R Detail and Libraries

R.version.string
## [1] "R version 3.5.3 (2019-03-11)"


library(rvest)
## Loading required package: xml2
library(tidyverse)
## -- Attaching packages --------------------------- tidyverse 1.2.1 --
## v ggplot2 3.1.1       v purrr   0.3.2  
## v tibble  2.1.1       v dplyr   0.8.0.1
## v tidyr   0.8.3       v stringr 1.4.0  
## v readr   1.3.1       v forcats 0.4.0
## -- Conflicts ------------------------------ tidyverse_conflicts() --
## x dplyr::filter()         masks stats::filter()
## x readr::guess_encoding() masks rvest::guess_encoding()
## x dplyr::lag()            masks stats::lag()
## x purrr::pluck()          masks rvest::pluck()
library(knitr)
library(kableExtra)
## 
## Attaching package: 'kableExtra'
## The following object is masked from 'package:dplyr':
## 
##     group_rows

NFL Scores Data

I found that the NFL schedule webpage on ESPN was easier to work with than the NFL scores webpage. rvest is the easiest to work with when you have a simple html table, but I didn’t want to spend a bunch of time searching for a simple table of NFL scores.

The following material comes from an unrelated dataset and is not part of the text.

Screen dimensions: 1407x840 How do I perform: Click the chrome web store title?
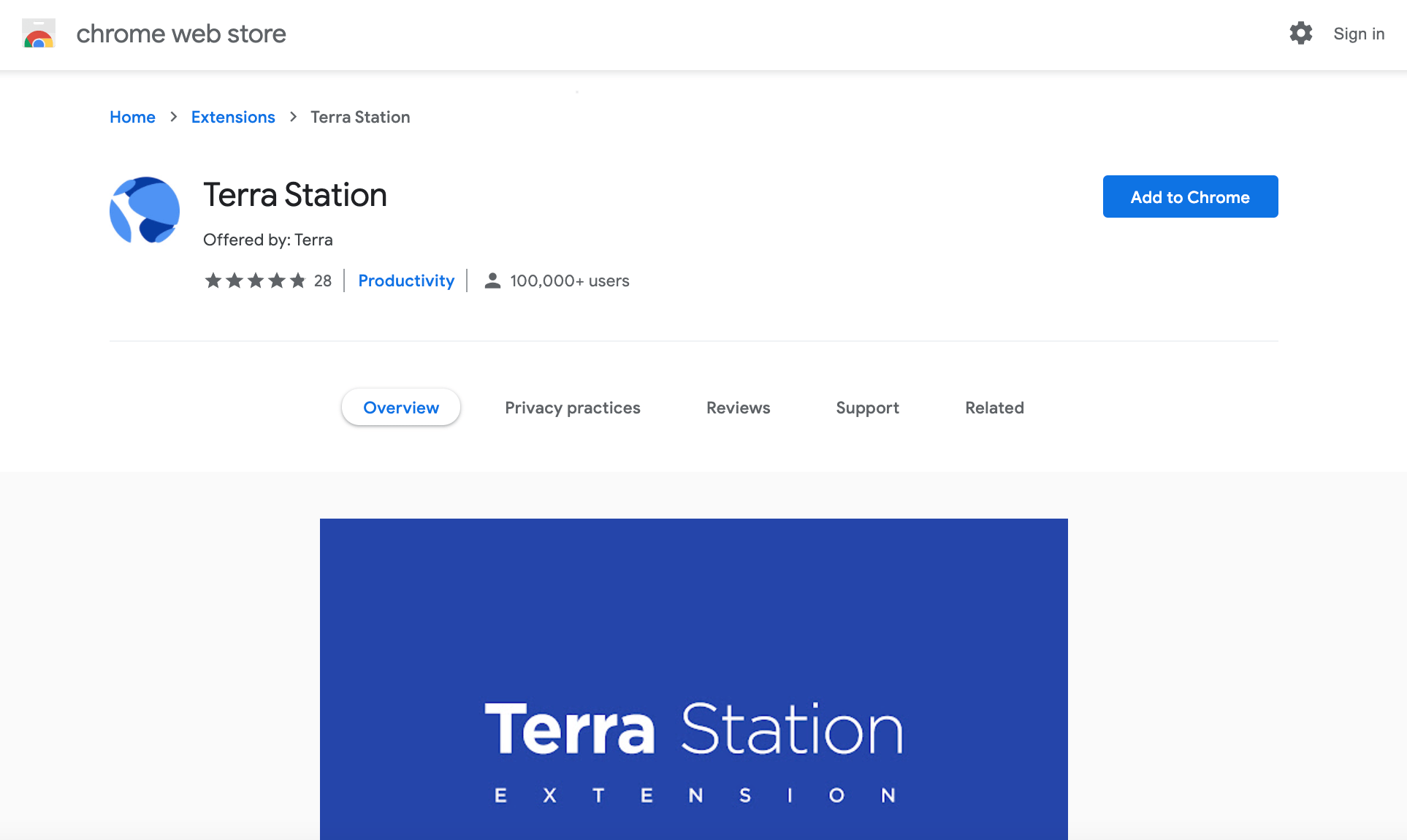coord(181,34)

The downside of using ESPN’s website is that it has the schedule broken out by-week. With a little bit of playing around, you can see that URLs with this form get you what you want: http://www.espn.com/nfl/schedule?week=16&year=2017&seasontype=2.

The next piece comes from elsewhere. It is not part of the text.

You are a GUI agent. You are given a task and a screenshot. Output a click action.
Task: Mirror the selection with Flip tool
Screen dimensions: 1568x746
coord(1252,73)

Now, to get all of the scores, we just need to loop through the weeks and years. (Leave seasontype=2. It looks like 1 is the only other option, and seasontype=1 just overrides your other parameters and brings you to the current schedule.)

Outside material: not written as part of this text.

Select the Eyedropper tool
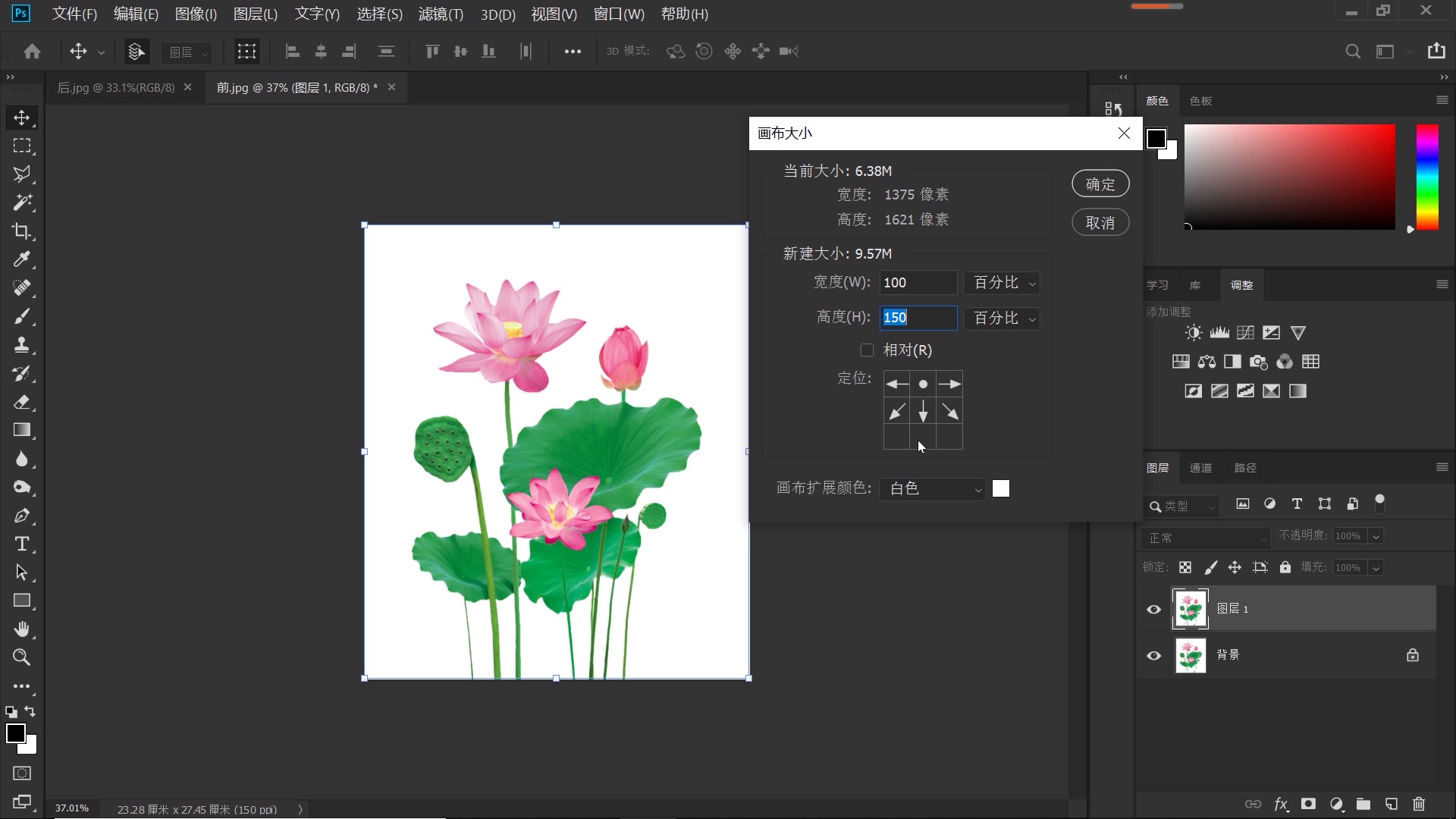Image resolution: width=1456 pixels, height=819 pixels. [x=22, y=260]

I know the R junkies out there will not be pleased that I’m writing for-loops in R, and yes, there is probably a way for me to vectorize my code to accomplish the same thing. But this is easier for me to think about and create.

Vector of URL’s


current_season = 2018
num_seasons = 4

website = matrix(NA, nrow = 17, ncol = num_seasons)

for (j in 1:num_seasons){
  for (i in 1:17){
    
    year = 2018 - num_seasons + j
    
    website[i,j] = paste0("http://www.espn.com/nfl/schedule?week=",i,"&year=",year,"&seasontype=2")
  }
}

website_vector = as.vector(website)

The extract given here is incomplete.